Carl's mother, Anna Lyljadahl, was born in this house in Vastervik, Sweden, on February 6, 1889. She had many stories of folklore and customs to pass on to her descendants. Perhaps most important were the stories of the Tompta Gubbas, household spirits who lived in the attic and looked over the family, and Ole Johannson, a whimsical philosopher who rode a unicycle. Although her childhood seems generally happy, her mother died when Anna was a child, and her father when she was 14 years old. At the time of her father's death, her stepmother advised her that her prospects were bleak in her home town. At the age of 14, with nothing but the dress on her back and a small ruck sack, she took passage, alone, in steerage on a steamer to America. She was working on a sampler which read "Herren Förser" ("The Lord Will Provide") when she left. This is apparently the only thing she brought with her which still survives.
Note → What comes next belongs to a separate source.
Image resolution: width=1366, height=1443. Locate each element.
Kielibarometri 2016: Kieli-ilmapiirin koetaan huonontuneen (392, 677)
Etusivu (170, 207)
She found employment in New York City as a domestic servant. At a social gathering at the Swedish Baptist church she attended, she met her future husband, Axel Young. Axel had changed his name from Johaanson to Young on coming to America in a spirit of optimism about starting a new life in a young country. He was a skilled machinist and electrician, and would have been able to do well enough in Sweden, but he was an idealist and thought he could find something better on the other side of the ocean.
Axel working as a machinist, Circa 1910.
Anna and Axel were married in 1910. Although we can't be certain, it seems likely that this was their wedding photo.
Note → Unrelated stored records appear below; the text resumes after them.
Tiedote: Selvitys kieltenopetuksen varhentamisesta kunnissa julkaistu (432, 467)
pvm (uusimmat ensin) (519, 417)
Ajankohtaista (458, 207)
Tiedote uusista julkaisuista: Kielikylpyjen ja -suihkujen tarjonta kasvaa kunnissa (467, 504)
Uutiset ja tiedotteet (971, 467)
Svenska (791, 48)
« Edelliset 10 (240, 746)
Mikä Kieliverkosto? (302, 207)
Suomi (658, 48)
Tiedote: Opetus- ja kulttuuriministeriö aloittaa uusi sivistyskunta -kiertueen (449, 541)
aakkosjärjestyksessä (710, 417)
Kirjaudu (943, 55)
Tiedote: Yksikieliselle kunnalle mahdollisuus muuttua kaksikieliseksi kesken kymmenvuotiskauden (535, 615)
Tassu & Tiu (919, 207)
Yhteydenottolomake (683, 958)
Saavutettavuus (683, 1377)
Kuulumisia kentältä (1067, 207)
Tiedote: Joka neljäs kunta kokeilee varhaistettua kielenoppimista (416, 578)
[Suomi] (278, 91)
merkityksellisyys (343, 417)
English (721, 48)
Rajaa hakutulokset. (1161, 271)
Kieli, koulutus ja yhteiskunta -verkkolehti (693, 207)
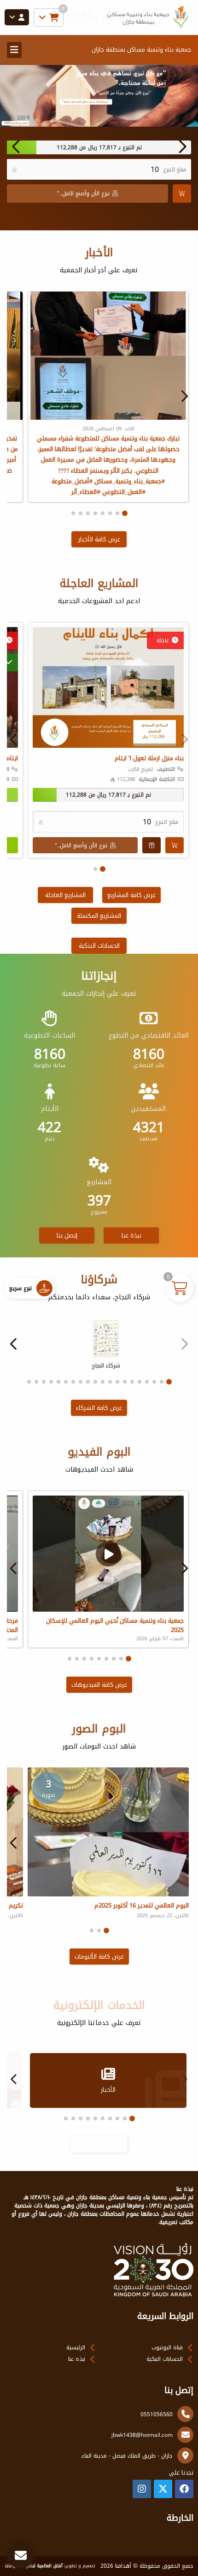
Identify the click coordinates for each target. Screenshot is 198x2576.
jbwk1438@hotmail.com (142, 2435)
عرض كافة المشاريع (131, 895)
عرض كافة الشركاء (99, 1408)
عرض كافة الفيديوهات (99, 1684)
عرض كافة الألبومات (99, 1956)
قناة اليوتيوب (167, 2347)
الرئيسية (75, 2347)
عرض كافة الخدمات (99, 2144)
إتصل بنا (67, 1235)
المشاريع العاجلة (65, 895)
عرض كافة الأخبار (99, 539)
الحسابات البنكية (99, 945)
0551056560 (156, 2414)
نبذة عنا (131, 1235)
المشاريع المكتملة (99, 915)
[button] (16, 146)
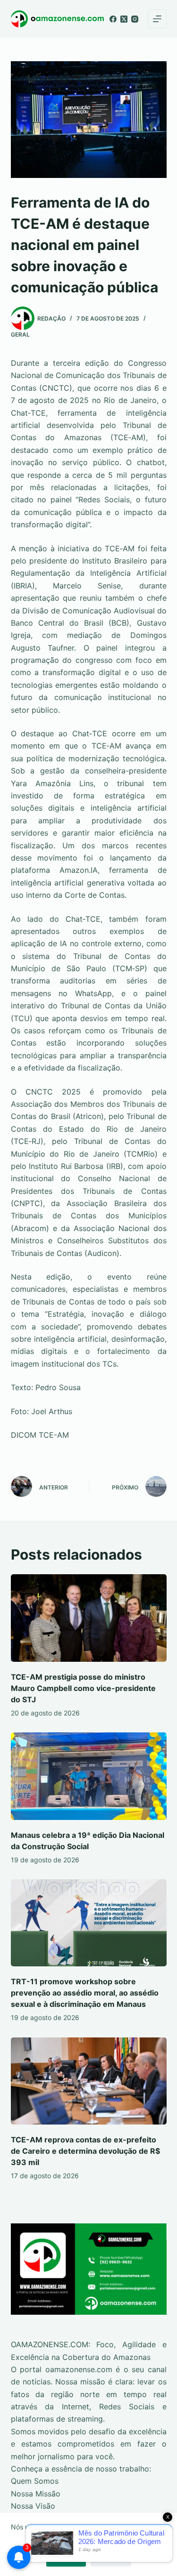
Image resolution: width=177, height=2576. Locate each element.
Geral (20, 334)
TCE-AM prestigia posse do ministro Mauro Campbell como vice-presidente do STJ (83, 1688)
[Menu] (157, 18)
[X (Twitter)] (123, 19)
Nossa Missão (35, 2493)
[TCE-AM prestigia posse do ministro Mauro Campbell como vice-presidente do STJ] (89, 1618)
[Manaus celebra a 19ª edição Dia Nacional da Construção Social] (89, 1776)
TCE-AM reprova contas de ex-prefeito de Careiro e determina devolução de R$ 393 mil (85, 2151)
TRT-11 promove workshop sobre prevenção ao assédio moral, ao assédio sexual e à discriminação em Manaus (85, 1993)
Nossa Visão (33, 2506)
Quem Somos (35, 2481)
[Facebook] (113, 19)
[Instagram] (134, 19)
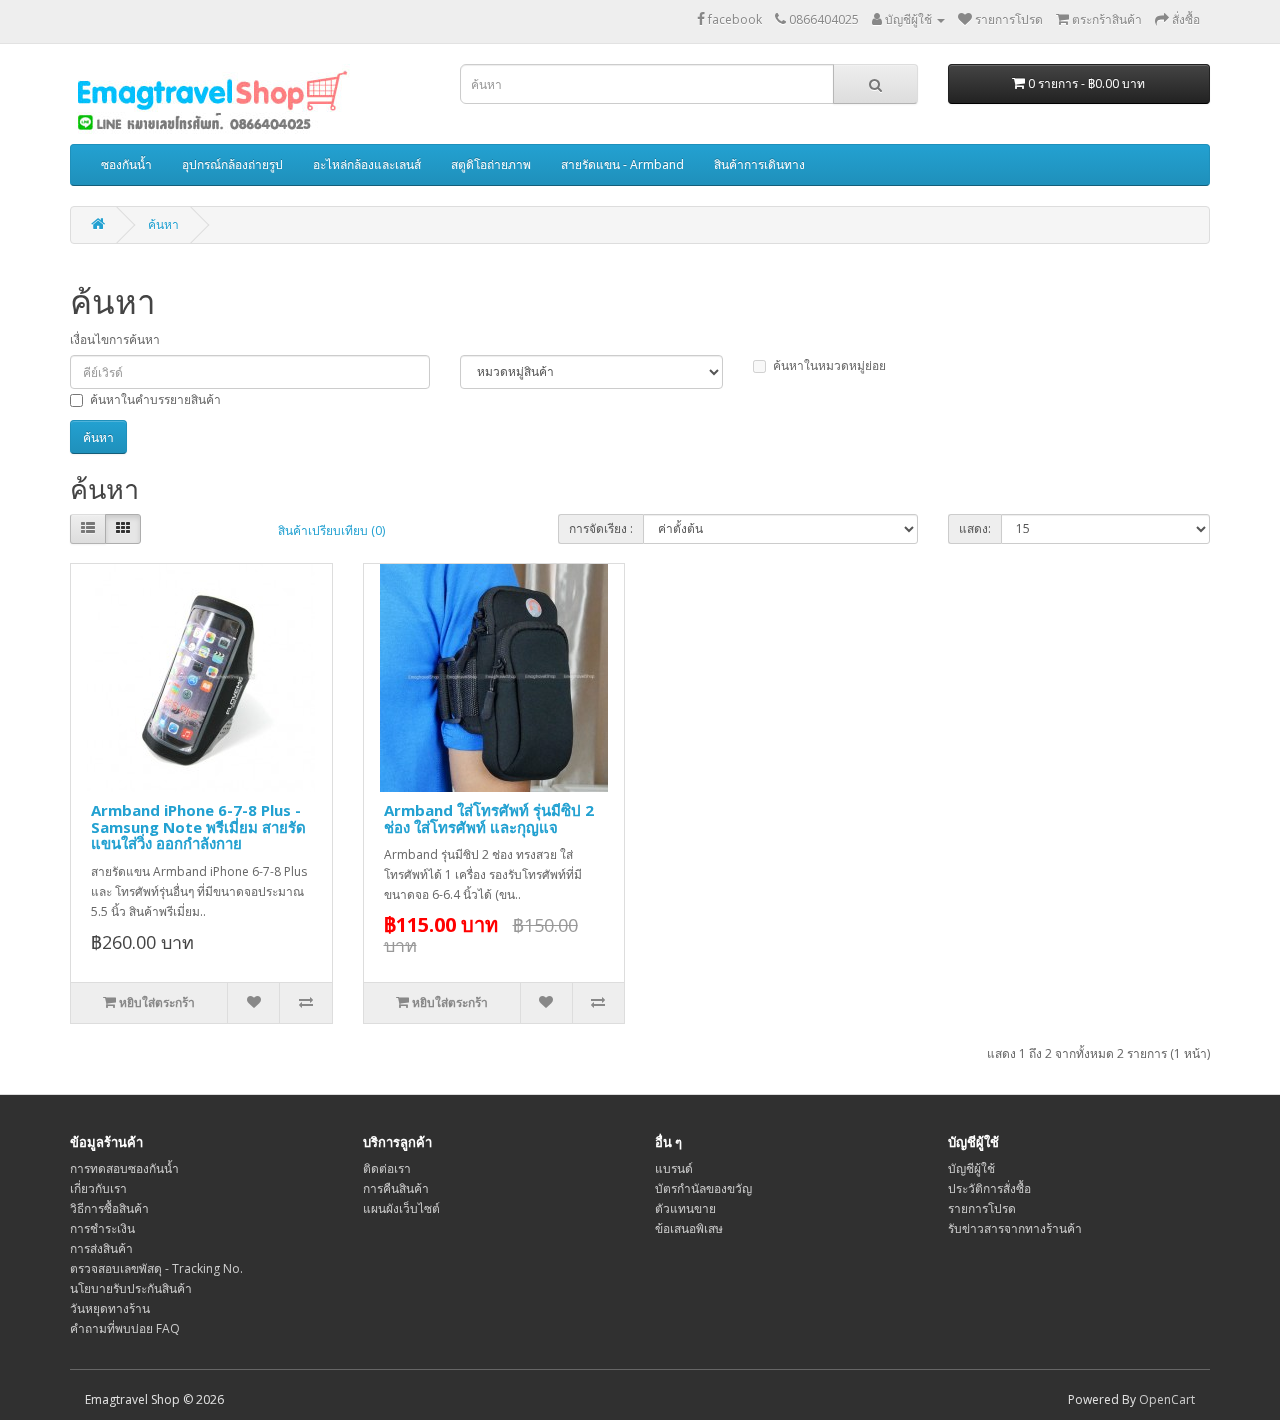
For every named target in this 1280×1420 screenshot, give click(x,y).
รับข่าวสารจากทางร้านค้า (1015, 1228)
Anna and Axel moved to West Allis after their wedding. The family moved to Kenosha when Carl was two, so this picture, probably taken in 1916, shows the family in West Allis. Their eldest child, Hildur, appears at the top of the photo. Moving clockwise, we see Axel, Ann, Carl, and Anna.
Anna kept her family together as long as she could. One of her methods of doing so was by making arrangements for elaborate Christmas celebrations in one place, even when her children were scattered as far apart as Montreal, New York, Detroit, and Kenosha. Her Swedish customs aided this effort considerably.
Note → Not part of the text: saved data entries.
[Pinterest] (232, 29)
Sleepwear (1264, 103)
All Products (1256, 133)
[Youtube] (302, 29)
Top row, left to right: Jeff, Harold, Ed, Elizabeth, Arthur, Edwin, Carl, Wally;Second row: Marge, Hildur, Anna, Karl, Bernice, Ann; Bottom row: Kris, Margaret, Jim, Kathy.
Anna spent the last 12 years of her life in a nursing home. Carl and Bernice tried to visit her daily. Karl, Jr., who had moved to Milwaukee, religiously visited her every weekend except when he was traveling or working out of state. In 1973, he produced a Christmas book for her, giving the edition to her in November so that she could send copies instead of Christmas cards. The photos on this page come from the book. Karl produced other such books, both as gifts and as commercial jobs in succeeding years. We mention it here because it seems a custom which other families might adopt. Carl did not want such a book, but this site suggests one without going against his wishes. Many seniors have life stories they'd like to tell, family photos they'd like to share, and, of course, something to do as other capacities diminish. Perhaps the web is a place where such a practice could grow.